Under a settlement with regulators, Wells Fargo neither admitted nor denied the allegations. About 5,300 bank employees have been fired since 2011.
Properly so, Stumpf will have to forfeit $41 million in stock awards. Carrie Tolstedt, the executive who ran the bank’s consumer banking division, will give up $19 million of her stock awards. Tolstedt and Stumpf also will forfeit bonuses for 2016.
Tolstedt had announced that she would retire from the bank this year and earlier had been expected to exit with as much as $125 million in salary, stock options and other compensation. That changed after the well-publicized grilling Stumpf endured in front of the Senate Banking Committee.
Sen. Elizabeth Warren, a Massachsetts Democrat, labeled the sales practices a “scam” and called for Stumpf to resign. House members last week also stressed that he resign and suggested that criminal charges be considered.
The elected officials have made excellent points while making those demands.
Warren questioned whether Stumpf and other Wells Fargo senior executives truly had no knowledge of the problems until 2013 when the Los Angeles Times reported the sales misconduct. The practice apparently started as far back as 2009.
For the sake of public trust in banks, the current investigations have to result in more than minuscule worries for Wells Fargo. Like many megabanks, Wells Fargo is in that “too big to fail” league.
The concern is this flap will blow over just like the subprime mortgage scam and other banking shadiness did after taking the country into the Great Recession. Wells Fargo & Co. in 2012 agreed to pay at least $175 million to settle federal allegations that it systematically overcharged minorities during the housing boom.

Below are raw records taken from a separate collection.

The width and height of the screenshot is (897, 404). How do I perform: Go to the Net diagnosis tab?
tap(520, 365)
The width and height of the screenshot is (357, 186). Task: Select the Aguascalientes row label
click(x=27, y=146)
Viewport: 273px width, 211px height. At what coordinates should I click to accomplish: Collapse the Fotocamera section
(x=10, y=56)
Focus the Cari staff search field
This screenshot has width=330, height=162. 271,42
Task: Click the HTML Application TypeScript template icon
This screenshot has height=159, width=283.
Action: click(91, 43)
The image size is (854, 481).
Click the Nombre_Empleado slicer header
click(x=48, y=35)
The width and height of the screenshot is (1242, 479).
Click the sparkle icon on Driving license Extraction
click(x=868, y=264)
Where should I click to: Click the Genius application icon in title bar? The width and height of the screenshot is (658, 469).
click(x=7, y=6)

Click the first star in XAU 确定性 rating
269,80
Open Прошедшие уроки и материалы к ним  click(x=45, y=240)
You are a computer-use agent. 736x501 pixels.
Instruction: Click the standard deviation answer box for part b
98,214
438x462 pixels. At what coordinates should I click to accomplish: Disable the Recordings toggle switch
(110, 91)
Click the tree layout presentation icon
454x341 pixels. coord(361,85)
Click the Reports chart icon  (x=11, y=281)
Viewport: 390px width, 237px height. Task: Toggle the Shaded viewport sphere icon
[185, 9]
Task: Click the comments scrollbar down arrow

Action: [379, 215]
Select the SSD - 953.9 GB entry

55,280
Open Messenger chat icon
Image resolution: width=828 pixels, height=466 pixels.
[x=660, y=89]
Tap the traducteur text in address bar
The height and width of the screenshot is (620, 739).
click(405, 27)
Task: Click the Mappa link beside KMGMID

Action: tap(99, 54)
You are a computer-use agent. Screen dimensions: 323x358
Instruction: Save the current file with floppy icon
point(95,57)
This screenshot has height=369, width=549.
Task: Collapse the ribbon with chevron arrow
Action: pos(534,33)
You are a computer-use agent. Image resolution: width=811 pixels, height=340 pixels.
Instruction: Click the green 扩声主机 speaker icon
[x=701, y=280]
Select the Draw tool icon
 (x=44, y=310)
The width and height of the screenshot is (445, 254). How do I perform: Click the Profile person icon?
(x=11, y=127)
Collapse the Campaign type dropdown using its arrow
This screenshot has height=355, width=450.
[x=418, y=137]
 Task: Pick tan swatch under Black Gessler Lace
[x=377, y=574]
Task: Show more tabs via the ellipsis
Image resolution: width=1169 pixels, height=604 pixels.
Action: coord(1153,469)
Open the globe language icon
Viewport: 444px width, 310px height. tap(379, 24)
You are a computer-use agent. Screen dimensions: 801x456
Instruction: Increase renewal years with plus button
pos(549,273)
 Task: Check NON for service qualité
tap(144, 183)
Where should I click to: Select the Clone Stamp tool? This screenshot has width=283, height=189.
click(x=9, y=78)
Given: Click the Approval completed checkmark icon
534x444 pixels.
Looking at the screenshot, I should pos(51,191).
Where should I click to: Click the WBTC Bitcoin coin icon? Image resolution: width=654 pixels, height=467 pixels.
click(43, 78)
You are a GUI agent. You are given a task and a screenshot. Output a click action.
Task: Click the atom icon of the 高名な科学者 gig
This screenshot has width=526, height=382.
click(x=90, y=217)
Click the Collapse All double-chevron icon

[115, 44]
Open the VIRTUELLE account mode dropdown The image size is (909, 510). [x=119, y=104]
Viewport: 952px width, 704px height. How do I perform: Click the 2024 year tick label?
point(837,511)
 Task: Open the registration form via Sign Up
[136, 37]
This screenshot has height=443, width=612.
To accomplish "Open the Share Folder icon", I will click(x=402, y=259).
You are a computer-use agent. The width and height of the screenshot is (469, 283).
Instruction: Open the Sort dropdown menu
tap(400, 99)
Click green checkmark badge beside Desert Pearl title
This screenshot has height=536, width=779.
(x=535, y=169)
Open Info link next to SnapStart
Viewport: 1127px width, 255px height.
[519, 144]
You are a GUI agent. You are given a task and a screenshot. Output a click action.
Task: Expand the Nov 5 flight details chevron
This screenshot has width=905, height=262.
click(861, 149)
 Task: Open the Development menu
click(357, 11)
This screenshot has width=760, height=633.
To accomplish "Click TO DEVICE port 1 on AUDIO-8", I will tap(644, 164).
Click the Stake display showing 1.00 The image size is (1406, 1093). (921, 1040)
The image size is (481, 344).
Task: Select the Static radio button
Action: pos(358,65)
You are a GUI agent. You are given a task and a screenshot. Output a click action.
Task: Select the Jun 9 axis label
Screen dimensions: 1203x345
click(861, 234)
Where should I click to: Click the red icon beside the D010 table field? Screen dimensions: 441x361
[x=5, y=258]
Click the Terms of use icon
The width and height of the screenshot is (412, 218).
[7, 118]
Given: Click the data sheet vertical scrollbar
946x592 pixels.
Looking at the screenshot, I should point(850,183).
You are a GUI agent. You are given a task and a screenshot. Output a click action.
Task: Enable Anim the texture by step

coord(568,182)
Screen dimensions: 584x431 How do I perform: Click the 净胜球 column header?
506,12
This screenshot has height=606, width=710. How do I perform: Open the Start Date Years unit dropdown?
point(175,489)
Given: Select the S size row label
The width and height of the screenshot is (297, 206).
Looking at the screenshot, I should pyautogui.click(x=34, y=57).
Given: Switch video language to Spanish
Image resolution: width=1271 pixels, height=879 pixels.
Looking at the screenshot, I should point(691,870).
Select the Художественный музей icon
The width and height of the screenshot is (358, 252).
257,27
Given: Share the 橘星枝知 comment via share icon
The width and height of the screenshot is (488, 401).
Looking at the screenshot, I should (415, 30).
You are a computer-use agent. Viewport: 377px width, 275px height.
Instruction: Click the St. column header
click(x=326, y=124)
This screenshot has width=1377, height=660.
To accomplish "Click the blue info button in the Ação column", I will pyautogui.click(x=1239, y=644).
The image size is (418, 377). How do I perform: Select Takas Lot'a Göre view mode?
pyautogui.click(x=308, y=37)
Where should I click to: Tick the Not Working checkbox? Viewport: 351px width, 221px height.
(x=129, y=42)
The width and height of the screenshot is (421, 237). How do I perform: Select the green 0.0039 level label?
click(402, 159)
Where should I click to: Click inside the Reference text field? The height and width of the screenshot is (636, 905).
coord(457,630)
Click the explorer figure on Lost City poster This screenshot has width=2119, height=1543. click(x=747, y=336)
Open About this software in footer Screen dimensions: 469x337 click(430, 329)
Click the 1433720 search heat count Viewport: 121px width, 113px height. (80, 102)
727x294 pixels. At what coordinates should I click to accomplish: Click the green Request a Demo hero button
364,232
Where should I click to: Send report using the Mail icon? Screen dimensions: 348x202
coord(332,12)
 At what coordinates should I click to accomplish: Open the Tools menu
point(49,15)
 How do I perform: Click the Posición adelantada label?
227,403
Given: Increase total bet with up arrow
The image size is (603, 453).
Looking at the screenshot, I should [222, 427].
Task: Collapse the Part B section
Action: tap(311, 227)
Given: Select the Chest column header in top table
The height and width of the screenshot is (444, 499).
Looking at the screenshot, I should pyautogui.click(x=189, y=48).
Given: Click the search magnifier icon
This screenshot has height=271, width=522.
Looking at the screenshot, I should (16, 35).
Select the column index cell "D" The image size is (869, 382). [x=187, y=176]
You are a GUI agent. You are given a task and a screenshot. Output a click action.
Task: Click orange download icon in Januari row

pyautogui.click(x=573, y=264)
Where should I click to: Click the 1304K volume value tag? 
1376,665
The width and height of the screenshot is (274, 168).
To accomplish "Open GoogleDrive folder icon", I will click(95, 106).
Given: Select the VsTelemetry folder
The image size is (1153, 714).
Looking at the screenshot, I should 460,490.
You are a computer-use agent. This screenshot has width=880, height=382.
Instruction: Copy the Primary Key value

Last week Wells Fargo & Co. agreed to pay $4.1 million to settle a Justice Department investigation into the improper repossession of 413 vehicles owned by members of the U.S. military. The bank also was fined $20 million by the Office of Comptroller of the currency for other violations dating to 2006.
Such wrongdoings and how long they went on continue to raise concerns about the honesty of big U.S. banks when it comes to serving their customers.